With the pictures removed, set down all of the entries below exactly.

-- Source information follows --

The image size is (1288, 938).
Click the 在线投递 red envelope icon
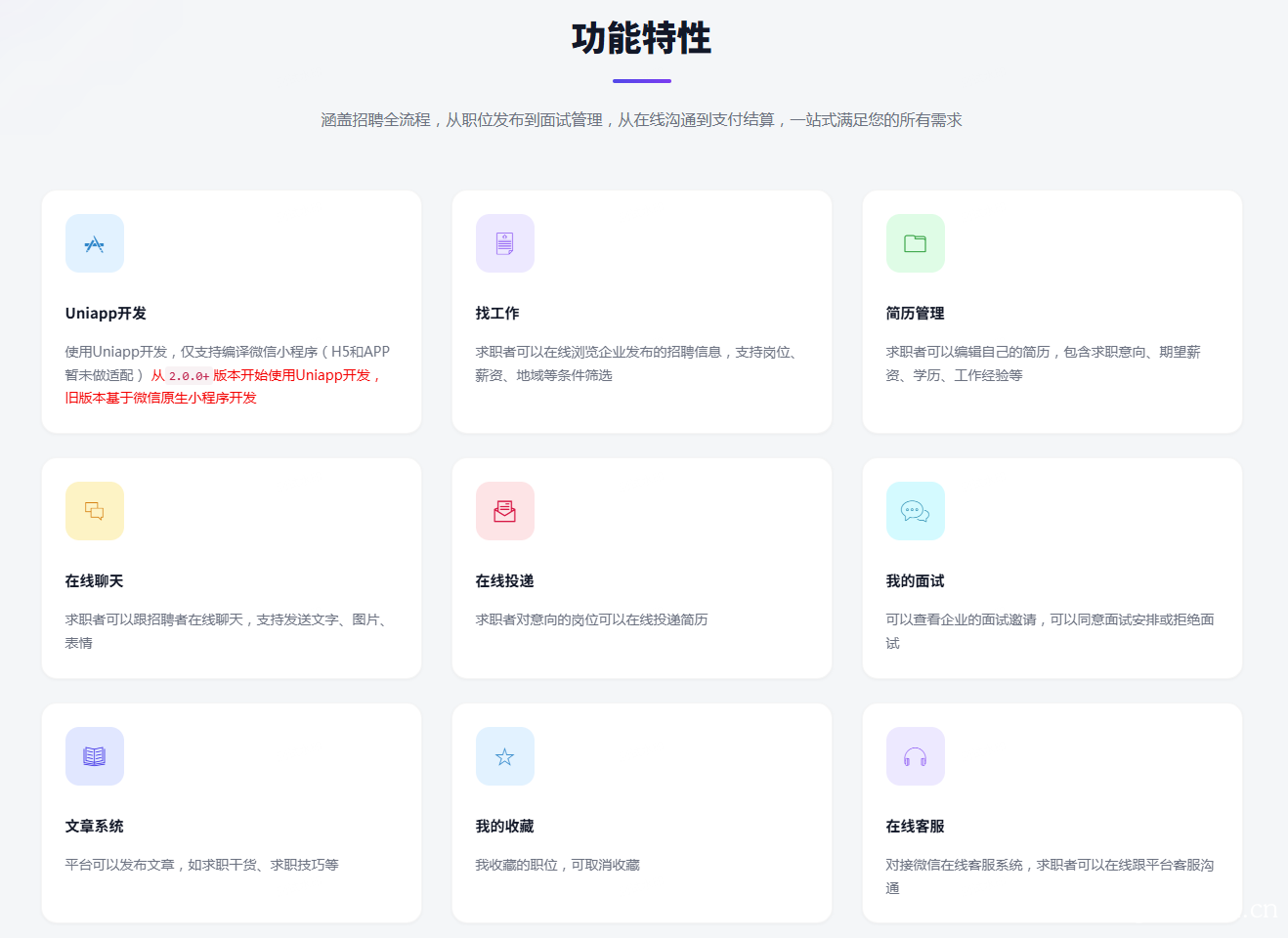coord(505,511)
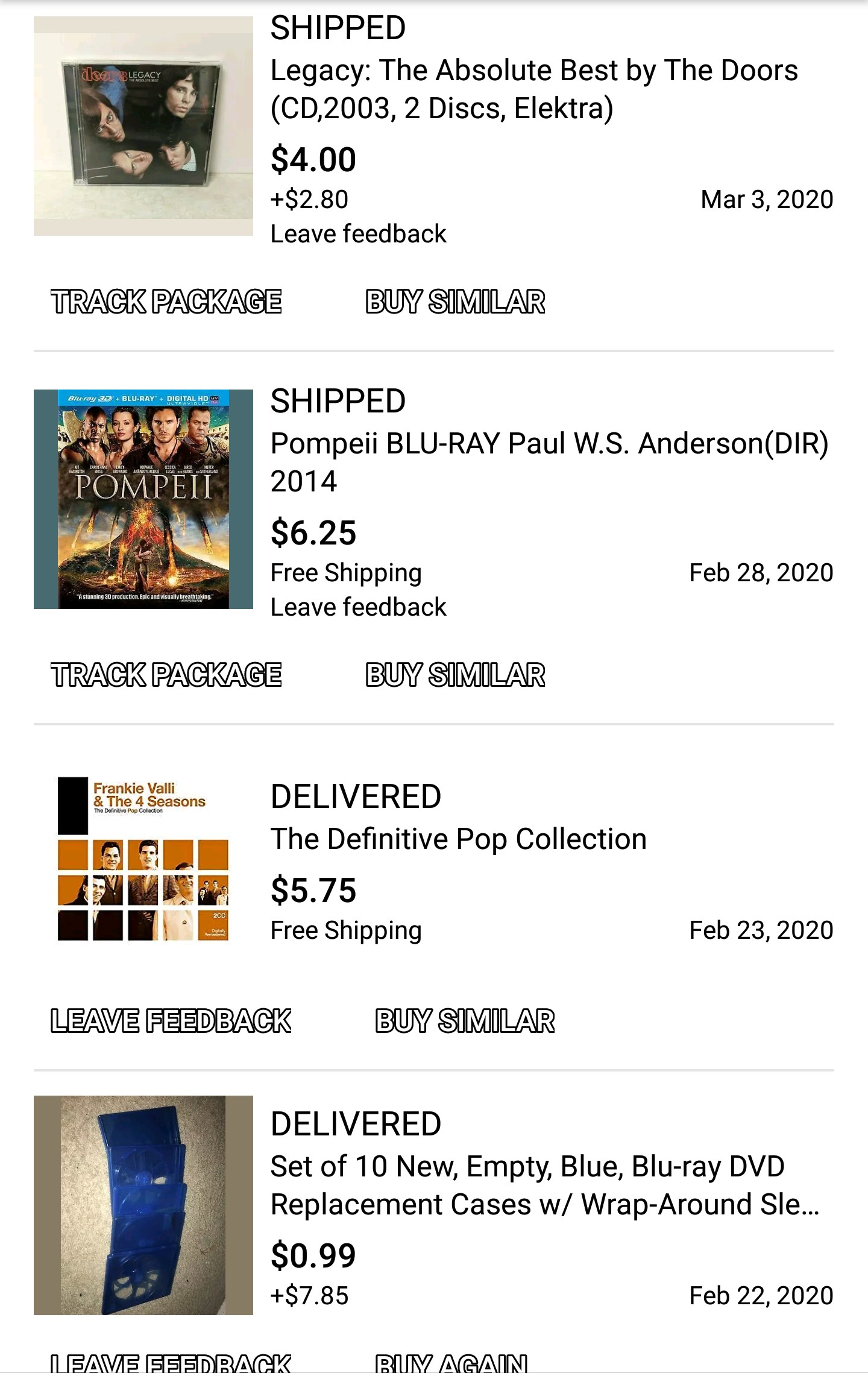
Task: Buy the Blu-ray replacement cases again
Action: 451,1363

-- Source information concluded --

■ **Reply to the task**
The image size is (1288, 938).
Click the 在线投递 red envelope icon
coord(505,511)
Task: Buy the Blu-ray replacement cases again
Action: 451,1363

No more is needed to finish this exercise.